▶ EXERCISE INSTRUCTIONS
Beginning with the line that contains "Click the Ссылка column header" in the material below, print each line exactly until the line that contains "The image size is (695, 435)." has been printed, then stop.

▶ THE INPUT
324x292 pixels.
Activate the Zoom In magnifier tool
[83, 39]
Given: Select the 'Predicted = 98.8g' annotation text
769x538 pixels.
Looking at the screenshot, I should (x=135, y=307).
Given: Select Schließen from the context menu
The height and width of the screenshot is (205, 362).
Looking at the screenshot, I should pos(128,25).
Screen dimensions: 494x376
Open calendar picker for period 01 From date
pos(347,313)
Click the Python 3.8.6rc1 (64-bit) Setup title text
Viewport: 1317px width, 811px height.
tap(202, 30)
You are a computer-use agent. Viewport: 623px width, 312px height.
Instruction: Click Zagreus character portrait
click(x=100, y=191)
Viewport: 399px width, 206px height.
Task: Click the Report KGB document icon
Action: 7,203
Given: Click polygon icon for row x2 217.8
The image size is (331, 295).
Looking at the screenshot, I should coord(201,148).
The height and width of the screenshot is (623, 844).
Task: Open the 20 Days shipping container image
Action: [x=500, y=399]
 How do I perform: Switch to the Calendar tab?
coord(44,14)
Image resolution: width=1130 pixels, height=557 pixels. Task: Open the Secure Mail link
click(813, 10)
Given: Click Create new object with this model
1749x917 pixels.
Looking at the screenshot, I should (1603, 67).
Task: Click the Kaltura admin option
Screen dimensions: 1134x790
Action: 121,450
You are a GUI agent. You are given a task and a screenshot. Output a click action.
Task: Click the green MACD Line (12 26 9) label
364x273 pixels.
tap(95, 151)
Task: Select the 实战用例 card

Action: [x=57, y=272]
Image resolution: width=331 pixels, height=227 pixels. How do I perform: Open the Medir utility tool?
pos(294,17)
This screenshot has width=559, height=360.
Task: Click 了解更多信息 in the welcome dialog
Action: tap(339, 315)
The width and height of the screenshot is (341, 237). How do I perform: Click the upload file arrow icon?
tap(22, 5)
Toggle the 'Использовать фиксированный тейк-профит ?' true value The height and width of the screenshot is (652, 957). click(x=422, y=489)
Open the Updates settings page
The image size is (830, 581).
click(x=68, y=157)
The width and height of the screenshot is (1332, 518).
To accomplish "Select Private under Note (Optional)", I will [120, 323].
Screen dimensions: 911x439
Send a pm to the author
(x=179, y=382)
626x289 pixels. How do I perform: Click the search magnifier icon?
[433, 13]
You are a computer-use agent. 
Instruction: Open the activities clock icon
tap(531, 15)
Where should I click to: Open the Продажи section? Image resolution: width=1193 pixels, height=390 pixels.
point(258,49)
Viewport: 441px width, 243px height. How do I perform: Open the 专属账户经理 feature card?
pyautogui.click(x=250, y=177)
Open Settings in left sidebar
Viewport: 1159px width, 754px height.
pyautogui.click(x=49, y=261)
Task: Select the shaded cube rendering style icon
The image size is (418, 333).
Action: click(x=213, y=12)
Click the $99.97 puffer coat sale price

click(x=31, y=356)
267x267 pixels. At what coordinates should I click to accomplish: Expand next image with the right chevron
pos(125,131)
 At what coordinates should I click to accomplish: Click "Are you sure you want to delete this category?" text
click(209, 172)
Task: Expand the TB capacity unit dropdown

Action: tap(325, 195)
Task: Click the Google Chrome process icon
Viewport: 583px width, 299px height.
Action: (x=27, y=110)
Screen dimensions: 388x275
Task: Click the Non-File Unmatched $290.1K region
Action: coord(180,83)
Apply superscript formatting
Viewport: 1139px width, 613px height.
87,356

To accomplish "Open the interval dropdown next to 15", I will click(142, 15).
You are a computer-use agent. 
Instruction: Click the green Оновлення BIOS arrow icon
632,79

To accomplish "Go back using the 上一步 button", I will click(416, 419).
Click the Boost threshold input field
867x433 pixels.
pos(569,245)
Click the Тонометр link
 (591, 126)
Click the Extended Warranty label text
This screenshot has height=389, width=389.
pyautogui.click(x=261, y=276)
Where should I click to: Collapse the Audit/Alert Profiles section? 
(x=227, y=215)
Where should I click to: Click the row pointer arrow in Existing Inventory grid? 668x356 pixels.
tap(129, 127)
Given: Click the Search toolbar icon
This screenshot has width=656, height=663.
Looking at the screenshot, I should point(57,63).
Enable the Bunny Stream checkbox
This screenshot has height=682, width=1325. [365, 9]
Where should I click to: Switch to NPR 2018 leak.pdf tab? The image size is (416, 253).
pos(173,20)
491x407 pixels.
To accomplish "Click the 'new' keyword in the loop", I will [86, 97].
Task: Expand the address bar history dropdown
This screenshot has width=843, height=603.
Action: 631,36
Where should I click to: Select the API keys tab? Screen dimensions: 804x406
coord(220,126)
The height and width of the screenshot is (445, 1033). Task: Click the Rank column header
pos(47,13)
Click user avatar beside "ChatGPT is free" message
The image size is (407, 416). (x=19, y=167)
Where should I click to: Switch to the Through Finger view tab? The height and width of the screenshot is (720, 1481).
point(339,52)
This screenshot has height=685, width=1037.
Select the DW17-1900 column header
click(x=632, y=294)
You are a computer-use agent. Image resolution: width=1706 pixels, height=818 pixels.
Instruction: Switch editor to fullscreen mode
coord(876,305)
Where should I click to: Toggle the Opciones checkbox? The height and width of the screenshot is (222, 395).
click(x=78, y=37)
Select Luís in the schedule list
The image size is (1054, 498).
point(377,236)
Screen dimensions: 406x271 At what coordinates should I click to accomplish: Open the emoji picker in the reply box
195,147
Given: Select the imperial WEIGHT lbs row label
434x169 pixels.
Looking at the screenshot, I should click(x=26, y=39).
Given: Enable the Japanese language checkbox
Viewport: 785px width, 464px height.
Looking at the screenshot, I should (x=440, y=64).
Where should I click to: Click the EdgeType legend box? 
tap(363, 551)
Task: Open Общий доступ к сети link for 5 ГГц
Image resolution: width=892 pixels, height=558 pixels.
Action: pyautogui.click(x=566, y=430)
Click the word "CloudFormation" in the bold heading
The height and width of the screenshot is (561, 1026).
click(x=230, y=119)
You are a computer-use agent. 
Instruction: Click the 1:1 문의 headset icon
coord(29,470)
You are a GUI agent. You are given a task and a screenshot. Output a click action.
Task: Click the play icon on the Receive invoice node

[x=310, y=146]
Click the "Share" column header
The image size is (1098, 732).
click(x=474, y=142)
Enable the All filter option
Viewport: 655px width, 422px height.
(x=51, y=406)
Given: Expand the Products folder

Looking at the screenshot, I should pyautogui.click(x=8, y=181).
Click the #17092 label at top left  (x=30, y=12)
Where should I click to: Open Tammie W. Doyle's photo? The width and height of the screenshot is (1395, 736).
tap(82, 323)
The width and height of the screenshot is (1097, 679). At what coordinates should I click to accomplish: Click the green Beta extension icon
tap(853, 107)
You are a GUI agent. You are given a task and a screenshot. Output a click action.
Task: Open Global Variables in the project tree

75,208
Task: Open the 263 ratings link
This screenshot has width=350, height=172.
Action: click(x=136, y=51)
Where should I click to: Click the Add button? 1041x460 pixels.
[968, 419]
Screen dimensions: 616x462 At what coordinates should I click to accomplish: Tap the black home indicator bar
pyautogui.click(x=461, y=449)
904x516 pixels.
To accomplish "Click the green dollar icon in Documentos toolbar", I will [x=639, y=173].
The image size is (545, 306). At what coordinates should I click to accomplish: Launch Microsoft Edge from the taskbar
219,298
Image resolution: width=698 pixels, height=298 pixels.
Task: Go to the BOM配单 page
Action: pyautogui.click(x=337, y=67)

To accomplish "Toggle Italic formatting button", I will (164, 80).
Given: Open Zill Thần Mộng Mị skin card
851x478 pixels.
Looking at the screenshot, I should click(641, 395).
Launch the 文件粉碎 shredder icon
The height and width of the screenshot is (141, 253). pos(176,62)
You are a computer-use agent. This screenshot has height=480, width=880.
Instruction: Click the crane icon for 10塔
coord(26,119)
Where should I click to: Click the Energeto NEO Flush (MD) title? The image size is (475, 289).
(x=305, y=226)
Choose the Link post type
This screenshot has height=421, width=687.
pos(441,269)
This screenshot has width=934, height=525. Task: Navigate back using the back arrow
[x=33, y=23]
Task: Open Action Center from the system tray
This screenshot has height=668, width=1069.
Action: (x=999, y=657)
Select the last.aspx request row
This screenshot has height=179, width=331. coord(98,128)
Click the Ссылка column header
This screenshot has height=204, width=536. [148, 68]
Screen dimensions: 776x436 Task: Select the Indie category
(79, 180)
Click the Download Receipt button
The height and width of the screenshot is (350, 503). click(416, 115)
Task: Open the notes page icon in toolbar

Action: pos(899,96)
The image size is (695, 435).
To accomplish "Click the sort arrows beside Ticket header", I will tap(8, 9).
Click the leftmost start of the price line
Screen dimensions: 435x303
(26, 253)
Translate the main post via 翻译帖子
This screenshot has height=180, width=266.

▶ RESULT OF THE EXERCISE
Click the Ссылка column header
This screenshot has height=204, width=536. [148, 68]
Screen dimensions: 776x436 Task: Select the Indie category
(79, 180)
Click the Download Receipt button
The height and width of the screenshot is (350, 503). click(416, 115)
Task: Open the notes page icon in toolbar

Action: pos(899,96)
The image size is (695, 435).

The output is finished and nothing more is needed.